In this study we were primarily concerned to explore the benefits to mental
health and well-being of different activities, although we did note those changes
in physical health and fitness that participants observed in their self-
assessment both during and at the end of the project. It is interesting to note
that, for those older people participating in the project, the physical benefits
arising from an activity were of less concern than whether or not they ‘felt
better in themselves’. The exception to this general view focused around those
activities specifically designed to improve physical fitness, such as yoga, keep-
fit classes, ‘prescription fitness’ gym sessions, walking, cycling and so on.
Whilst a varying degree of age-related illness and disability is inevitable with
increasing age, participants demonstrated a variety of strategies that they
employed to maintain their physical and mental abilities for as long as possible.
These included keeping themselves ‘disciplined’ by making a positive effort to go
out to do things whenever and wherever possible and keeping their minds active
with topics that interested them.
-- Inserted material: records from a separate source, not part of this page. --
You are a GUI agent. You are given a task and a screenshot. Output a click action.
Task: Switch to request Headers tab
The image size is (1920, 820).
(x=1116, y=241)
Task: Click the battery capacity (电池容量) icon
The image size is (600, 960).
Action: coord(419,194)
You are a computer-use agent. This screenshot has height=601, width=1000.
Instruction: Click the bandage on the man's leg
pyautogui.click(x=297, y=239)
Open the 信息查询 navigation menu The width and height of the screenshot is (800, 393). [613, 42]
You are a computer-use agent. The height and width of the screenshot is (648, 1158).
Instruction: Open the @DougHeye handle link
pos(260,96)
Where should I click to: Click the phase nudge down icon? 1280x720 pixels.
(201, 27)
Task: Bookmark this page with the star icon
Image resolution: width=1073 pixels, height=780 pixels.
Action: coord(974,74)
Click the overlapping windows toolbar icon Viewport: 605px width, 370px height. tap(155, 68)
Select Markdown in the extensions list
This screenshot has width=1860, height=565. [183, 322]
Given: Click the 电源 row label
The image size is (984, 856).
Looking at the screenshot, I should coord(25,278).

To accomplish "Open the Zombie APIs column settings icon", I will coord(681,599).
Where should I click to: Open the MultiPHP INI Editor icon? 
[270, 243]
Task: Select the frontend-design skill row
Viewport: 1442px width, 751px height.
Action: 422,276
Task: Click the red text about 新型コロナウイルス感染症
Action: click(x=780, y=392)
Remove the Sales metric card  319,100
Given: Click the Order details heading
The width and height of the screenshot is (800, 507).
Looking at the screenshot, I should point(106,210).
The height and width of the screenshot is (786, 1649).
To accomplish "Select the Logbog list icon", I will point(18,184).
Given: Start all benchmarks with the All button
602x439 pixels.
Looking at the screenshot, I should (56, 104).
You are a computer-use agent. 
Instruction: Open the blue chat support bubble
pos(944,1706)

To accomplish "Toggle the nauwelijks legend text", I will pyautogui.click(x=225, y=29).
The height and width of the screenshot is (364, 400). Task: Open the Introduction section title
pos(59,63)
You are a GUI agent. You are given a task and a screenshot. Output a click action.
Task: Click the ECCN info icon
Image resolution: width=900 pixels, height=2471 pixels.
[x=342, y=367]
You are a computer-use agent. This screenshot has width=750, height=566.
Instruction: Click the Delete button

This might include either joining a club,
society, or an adult education class, keeping physically active, gardening, and
making a positive effort to ignore their chronological age. As Ted (69) and
Natalie (69) commented respectively, ‘my age is no excuse’ ; ‘I don’t want to be
saying ooh I’m seventy and I can’t do this.’
Most significantly, participants noted that they made a positive choice to avoid
watching much television. This activity was considered by most of the
participants as a ‘death knell’, particularly daytime television. As Archie (70) put
it, ‘In fact you get worse as you/sitting watching television is/you’re
deteriorating all the time’. Conversely, crossword puzzles were seen as a
particularly useful means of keeping the mind active. For some participants this
46
47. kind of mental activity was viewed as a preventative measure against illnesses
such as Alzheimer’s or other memory loss problems.
The intensity with which some people engaged in activities suggested they were
distracting themselves from concerns about possible, and in some cases
increasingly real, age-related disability. Mental impairment was by far the most
troubling aspect of ageing for our participants and finding sufficient mental
stimulation in their activities was a priority for many. These strategies could
(and some felt should) be used to minimise age-related physical restrictions to
getting out of the home, thus maximising older people’s enjoyment of everyday
life.
Several participants noted that the highly creative and mentally stimulating
qualities of gardening are also to found in other skilled activities. This was
particularly true of those activities that require manual dexterity and
creativity, such as upholstery, flower arranging, art, DIY or woodwork. In part,
as suggested by the quote below, there is great value in any activity that is
mentally stimulating and which provides a sense of achievement:
“I get the same feeling with the DIY work I do as well. Yeah, I
agree entirely with everything said there, maybe, about the
gardening. Brilliant. You know the achievement. Ah, I just think
being active is mentally stimulating really.”(Ronald, 67 yrs)
Health and gardening
Participants noted that although, on occasion, they found that gardening helped
their fitness and stamina, its key benefit was in improving their sense of mental
well-being. These positive aspects to gardening activity occurred despite, in
some cases considerable, age-related health problems and disabilities that
placed limits on their ability to bend or kneel, or to undertake any gardening
that demanded physical exertion. In particular, people gained pleasure in being
able to get out and feel occupied, even if this was limited to a little ‘pottering
about’:
You get out in the garden and it keeps you going, summat to
occupy. Whether you can bodily or physically do it or not it’s ‘get
out there and get summat done’. That’s what I say!